### What needs to be done
Copy out each of the following entries line for line, without changing anything.

-------- Recorded information

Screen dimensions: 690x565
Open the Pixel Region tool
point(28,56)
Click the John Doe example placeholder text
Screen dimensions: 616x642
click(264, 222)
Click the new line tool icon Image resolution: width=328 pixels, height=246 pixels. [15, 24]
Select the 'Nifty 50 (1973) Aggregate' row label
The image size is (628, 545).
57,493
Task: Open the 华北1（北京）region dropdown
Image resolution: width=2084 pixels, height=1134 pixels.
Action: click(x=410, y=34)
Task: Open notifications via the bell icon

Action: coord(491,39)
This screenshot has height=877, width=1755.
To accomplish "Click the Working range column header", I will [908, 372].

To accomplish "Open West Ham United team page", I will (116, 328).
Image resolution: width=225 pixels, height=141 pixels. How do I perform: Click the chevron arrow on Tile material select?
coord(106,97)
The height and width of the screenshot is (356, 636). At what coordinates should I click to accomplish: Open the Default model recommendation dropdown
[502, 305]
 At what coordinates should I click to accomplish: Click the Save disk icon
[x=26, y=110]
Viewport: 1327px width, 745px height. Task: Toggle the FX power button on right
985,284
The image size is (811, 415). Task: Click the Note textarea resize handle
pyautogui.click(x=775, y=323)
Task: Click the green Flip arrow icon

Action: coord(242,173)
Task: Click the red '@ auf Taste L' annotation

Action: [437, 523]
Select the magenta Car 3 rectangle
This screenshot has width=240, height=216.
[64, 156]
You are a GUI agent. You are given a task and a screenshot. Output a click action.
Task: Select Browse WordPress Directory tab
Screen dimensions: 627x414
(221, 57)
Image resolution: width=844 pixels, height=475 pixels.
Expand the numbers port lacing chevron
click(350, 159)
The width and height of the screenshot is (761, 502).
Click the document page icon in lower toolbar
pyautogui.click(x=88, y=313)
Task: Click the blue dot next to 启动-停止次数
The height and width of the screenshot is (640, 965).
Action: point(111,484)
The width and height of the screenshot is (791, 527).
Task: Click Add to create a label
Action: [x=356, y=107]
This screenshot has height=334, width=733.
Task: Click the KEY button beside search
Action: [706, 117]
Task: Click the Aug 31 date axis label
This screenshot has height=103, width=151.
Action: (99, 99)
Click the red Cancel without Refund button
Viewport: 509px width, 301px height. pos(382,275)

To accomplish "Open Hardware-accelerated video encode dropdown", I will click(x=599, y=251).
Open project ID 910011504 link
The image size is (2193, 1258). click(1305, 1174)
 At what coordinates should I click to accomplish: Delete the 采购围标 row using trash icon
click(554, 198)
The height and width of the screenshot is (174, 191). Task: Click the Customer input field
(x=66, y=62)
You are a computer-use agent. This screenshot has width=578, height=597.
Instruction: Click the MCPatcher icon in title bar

----------------

### Response
Screen dimensions: 690x565
Open the Pixel Region tool
point(28,56)
Click the John Doe example placeholder text
Screen dimensions: 616x642
click(264, 222)
Click the new line tool icon Image resolution: width=328 pixels, height=246 pixels. [15, 24]
Select the 'Nifty 50 (1973) Aggregate' row label
The image size is (628, 545).
57,493
Task: Open the 华北1（北京）region dropdown
Image resolution: width=2084 pixels, height=1134 pixels.
Action: click(x=410, y=34)
Task: Open notifications via the bell icon

Action: coord(491,39)
This screenshot has height=877, width=1755.
To accomplish "Click the Working range column header", I will [908, 372].

To accomplish "Open West Ham United team page", I will (116, 328).
Image resolution: width=225 pixels, height=141 pixels. How do I perform: Click the chevron arrow on Tile material select?
coord(106,97)
The height and width of the screenshot is (356, 636). At what coordinates should I click to accomplish: Open the Default model recommendation dropdown
[502, 305]
 At what coordinates should I click to accomplish: Click the Save disk icon
[x=26, y=110]
Viewport: 1327px width, 745px height. Task: Toggle the FX power button on right
985,284
The image size is (811, 415). Task: Click the Note textarea resize handle
pyautogui.click(x=775, y=323)
Task: Click the green Flip arrow icon

Action: coord(242,173)
Task: Click the red '@ auf Taste L' annotation

Action: [437, 523]
Select the magenta Car 3 rectangle
This screenshot has width=240, height=216.
[64, 156]
You are a GUI agent. You are given a task and a screenshot. Output a click action.
Task: Select Browse WordPress Directory tab
Screen dimensions: 627x414
(221, 57)
Image resolution: width=844 pixels, height=475 pixels.
Expand the numbers port lacing chevron
click(350, 159)
The width and height of the screenshot is (761, 502).
Click the document page icon in lower toolbar
pyautogui.click(x=88, y=313)
Task: Click the blue dot next to 启动-停止次数
The height and width of the screenshot is (640, 965).
Action: point(111,484)
The width and height of the screenshot is (791, 527).
Task: Click Add to create a label
Action: [x=356, y=107]
This screenshot has height=334, width=733.
Task: Click the KEY button beside search
Action: [706, 117]
Task: Click the Aug 31 date axis label
This screenshot has height=103, width=151.
Action: (99, 99)
Click the red Cancel without Refund button
Viewport: 509px width, 301px height. pos(382,275)

To accomplish "Open Hardware-accelerated video encode dropdown", I will click(x=599, y=251).
Open project ID 910011504 link
The image size is (2193, 1258). click(1305, 1174)
 At what coordinates should I click to accomplish: Delete the 采购围标 row using trash icon
click(554, 198)
The height and width of the screenshot is (174, 191). Task: Click the Customer input field
(x=66, y=62)
You are a computer-use agent. This screenshot has width=578, height=597.
Instruction: Click the MCPatcher icon in title bar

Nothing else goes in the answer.